The paper, independently written by IQVIA with funding from Lilly, has eight pages on approaches to further the use of TIR at multiple levels, targeting healthcare policymakers, healthcare providers, and people with diabetes. The authors outline three “stages of maturity” for the use of TIR and key actions to help advance stages.

  • Establish the importance of TIR across stakeholders. A major part of this stage has already been achieved with the development of consensus TIR goals earlier this year, which were quickly incorporated into the ADA’s Standards of Care. To raise the awareness of TIR and CGMs, the paper suggests a campaign similar to the “Know Your Number” campaign that was designed to raise patients’ awareness of A1c. While evidence supporting the importance of TIR already exists (e.g. Beck et al., 2018), the authors propose the creation of a “TIR registry” that includes demographic, care, and outcomes data to further advance the importance and understanding of benefits of improved TIR. We believe pairing healthcare claims (cost) data with CGM data could be very powerful for building the case with payers.

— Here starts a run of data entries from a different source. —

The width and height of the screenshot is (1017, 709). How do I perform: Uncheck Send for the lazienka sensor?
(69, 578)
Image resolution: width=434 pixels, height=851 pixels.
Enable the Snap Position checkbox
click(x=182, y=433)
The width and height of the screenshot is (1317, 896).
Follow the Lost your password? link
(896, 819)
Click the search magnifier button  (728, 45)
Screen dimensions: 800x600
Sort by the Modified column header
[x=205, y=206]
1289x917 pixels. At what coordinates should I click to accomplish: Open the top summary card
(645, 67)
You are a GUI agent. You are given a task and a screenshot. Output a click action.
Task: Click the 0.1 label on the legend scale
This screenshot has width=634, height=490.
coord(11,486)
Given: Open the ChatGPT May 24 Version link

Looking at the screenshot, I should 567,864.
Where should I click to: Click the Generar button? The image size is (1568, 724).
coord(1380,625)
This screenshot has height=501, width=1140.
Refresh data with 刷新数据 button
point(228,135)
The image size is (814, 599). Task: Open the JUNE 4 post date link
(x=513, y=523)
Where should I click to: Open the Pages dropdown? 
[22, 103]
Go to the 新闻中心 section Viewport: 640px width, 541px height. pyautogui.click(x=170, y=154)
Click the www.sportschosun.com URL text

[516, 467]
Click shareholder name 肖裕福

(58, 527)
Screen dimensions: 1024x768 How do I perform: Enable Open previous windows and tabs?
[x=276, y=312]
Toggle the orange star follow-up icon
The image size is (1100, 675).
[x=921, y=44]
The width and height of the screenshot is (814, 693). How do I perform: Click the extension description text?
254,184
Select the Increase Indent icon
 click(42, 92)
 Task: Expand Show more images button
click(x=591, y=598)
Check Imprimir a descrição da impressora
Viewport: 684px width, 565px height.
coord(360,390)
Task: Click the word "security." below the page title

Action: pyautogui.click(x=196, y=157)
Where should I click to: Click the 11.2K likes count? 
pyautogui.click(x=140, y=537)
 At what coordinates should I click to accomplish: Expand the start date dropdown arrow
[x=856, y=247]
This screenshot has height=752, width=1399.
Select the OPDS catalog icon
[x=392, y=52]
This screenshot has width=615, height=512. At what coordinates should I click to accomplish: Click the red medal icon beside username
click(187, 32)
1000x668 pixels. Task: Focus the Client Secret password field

  • Advance the importance of TIR and promote technology that enable TIR. The authors emphasize that the use of TIR is currently limited “due largely to the limited access to CGMs by the majority of [people with diabetes], who are treated predominantly by primary care physicians.” Developing an improved reimbursement framework and EHR integrations to support use of CGM data will help further use of TIR. We do point out that TIR can be determined by “connected” meters in those taking six or more measurements a day though this will become less and less popular. The paper also notes the potential for value-based contracts for CGMs to increase adoption. Lastly, educating nurses, diabetes educators, pharmacists, and others will be critical to support people with diabetes’ use of TIR. The move of CGM to the pharmacy in the US should certainly help with this – see Dexcom 3Q19 and Abbott 3Q19.

  • Perpetuate the use of TIR across all patient populations. Access to CGMs (and TIR) is largely limited to type 1s and a small, but growing, number of type 2s. Getting CGMs (and presumably connected care meters) to all people with diabetes will obviously require investment from payers and manufacturers. Easy-to-use devices and software must be designed for people of all backgrounds; to this end, Helmsley Charitable Trust funded the STEPP-UP project, to develop lower-literacy technology guides. The rise of mobile-delivered diabetes coaching could also bring CGM access to a wider audience, especially new wear models (e.g., Omada Health with Abbott, Onduo with Dexcom).